表題番号:2012A-054 日付:2013/10/10
研究課題線維化疾患治療薬開発を目指したHSP47阻害剤の探索研究
研究者所属(当時) 資格 氏名
(代表者) 理工学術院 教授 小出 隆規
研究成果概要
本研究は、コラーゲンの生合成に必須な役割を担っている小胞体局在型分子シャペロンHSP47に対する阻害剤を取得することを目的として実施された。HSP47とコラーゲンとの特異的な相互作用を阻害する物質は、過剰なコラーゲンの合成と組織への沈着が直接の原因である各種臓器・組織の線維化疾患に対する治療薬を開発する上での、リード化合物として利用される可能性を持つ。

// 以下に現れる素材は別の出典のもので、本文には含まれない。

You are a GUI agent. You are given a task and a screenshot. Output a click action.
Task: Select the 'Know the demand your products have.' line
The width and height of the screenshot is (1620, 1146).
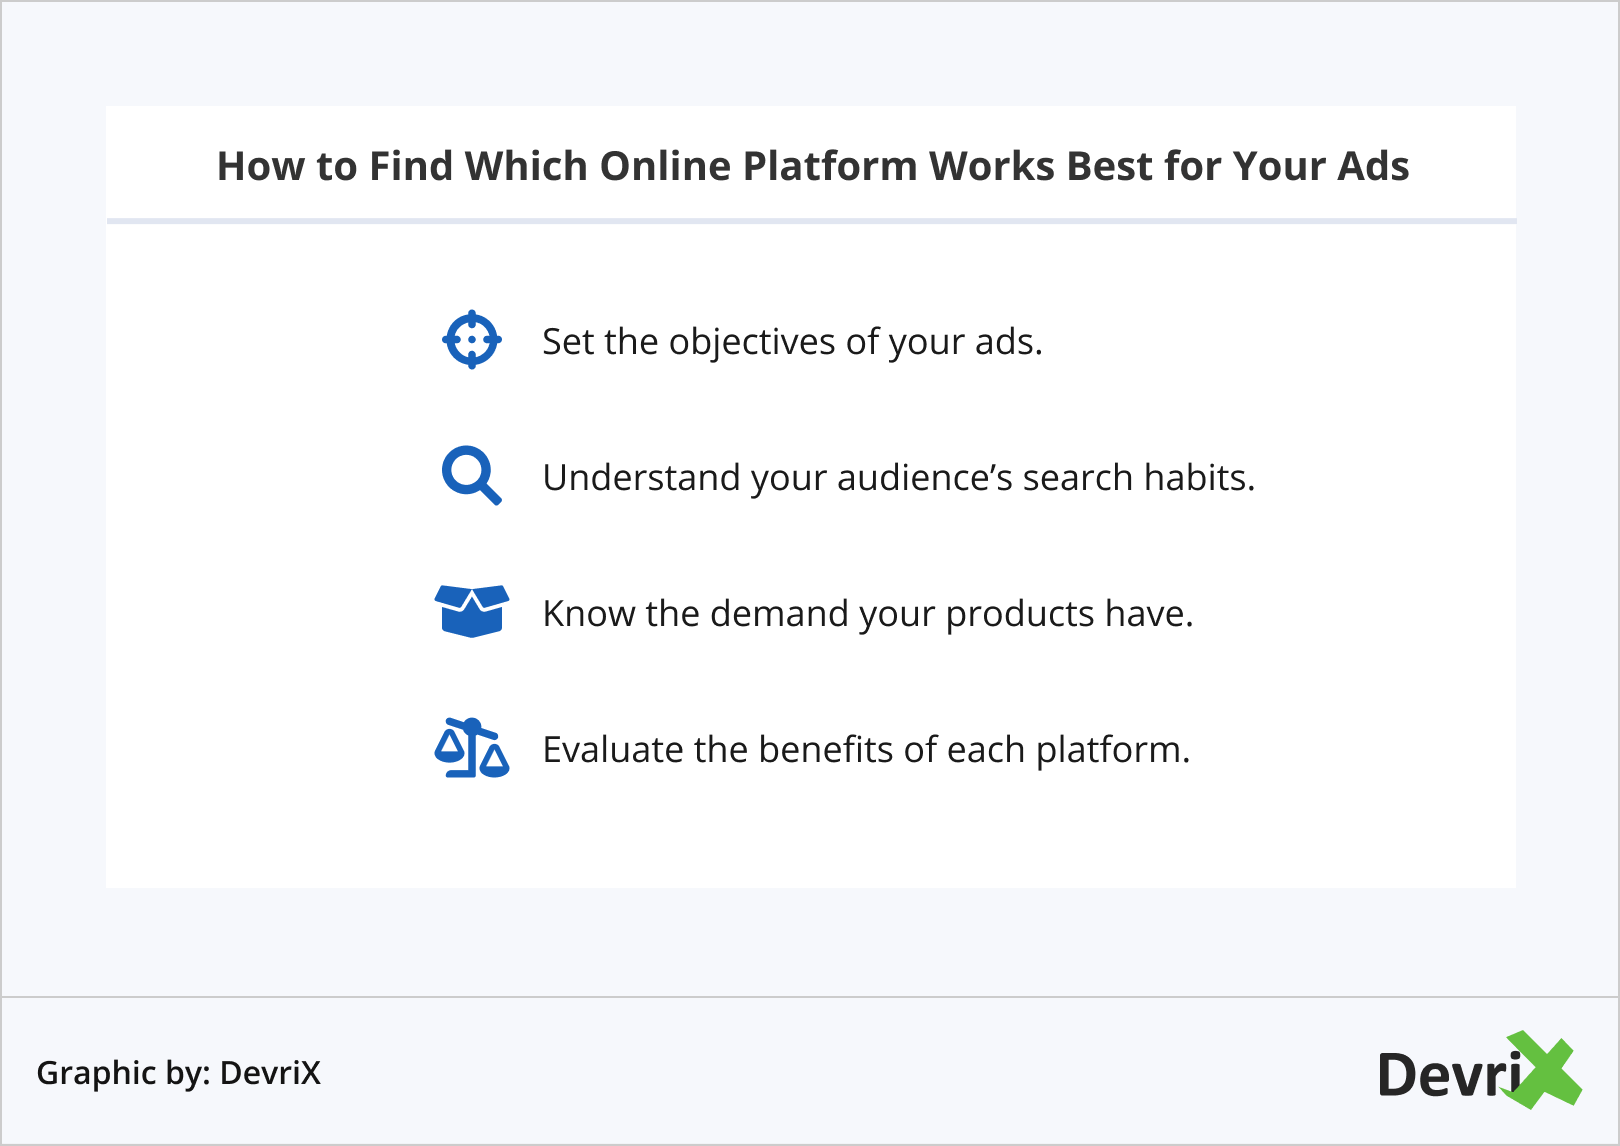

本研究では、①オリジナルに開発したin vitro高スループットスクリーニング系をもちいたこれまでの探索から得られた化合物Xの活性本体の同定を試みるとともに、②ランダムな化合物スクリーニングを引き続き実施した。

①化合物Xの同定
 以前の探索により得られたヒット検体Xに含まれる、構造未知の活性化合物について合成、分離、同定を試みた。我々はヒット検体Xの登録構造であるトリペプチド誘導体を再合成し、副生成物や夾雑物も含めHSP47に対する阻害活性を調べたが、オリジナル検体において検出された活性は再現されなかった。また、合成したトリペプチド誘導体を、酸、塩基、光、熱等で処理した検体についてもHSP47阻害活性を検討したが、期待する活性は検出されなかった。現状では、これ以上打つ手はなく、活性本体の構造決定は迷宮入りした。しかしながら、オリジナルなヒット検体X中には明らかなHSP47-コラーゲン結合阻害活性があることから、低分子量HSP47阻害剤は「存在」することが強く示唆された。

②ランダムスクリーニング
引き続き9440検体のランダムスクリーニングを実施した。その結果、一次ヒット候補化合物として51検体が得られた。そのうち、溶解度と活性の強さを考慮して、二次ヒット候補検体として19化合物を選択した。これら化合物のHSP47への特異性については、他のコラーゲン結合タンパク質である色素上皮由来因子(PEDF)およびクロストリジウムコラゲナーゼS3bをもちいて確認した。しかし現状では、これらヒット化合物の構造に類似性がほとんど見られていない。今後さらにスクリーニングを継続していく予定である。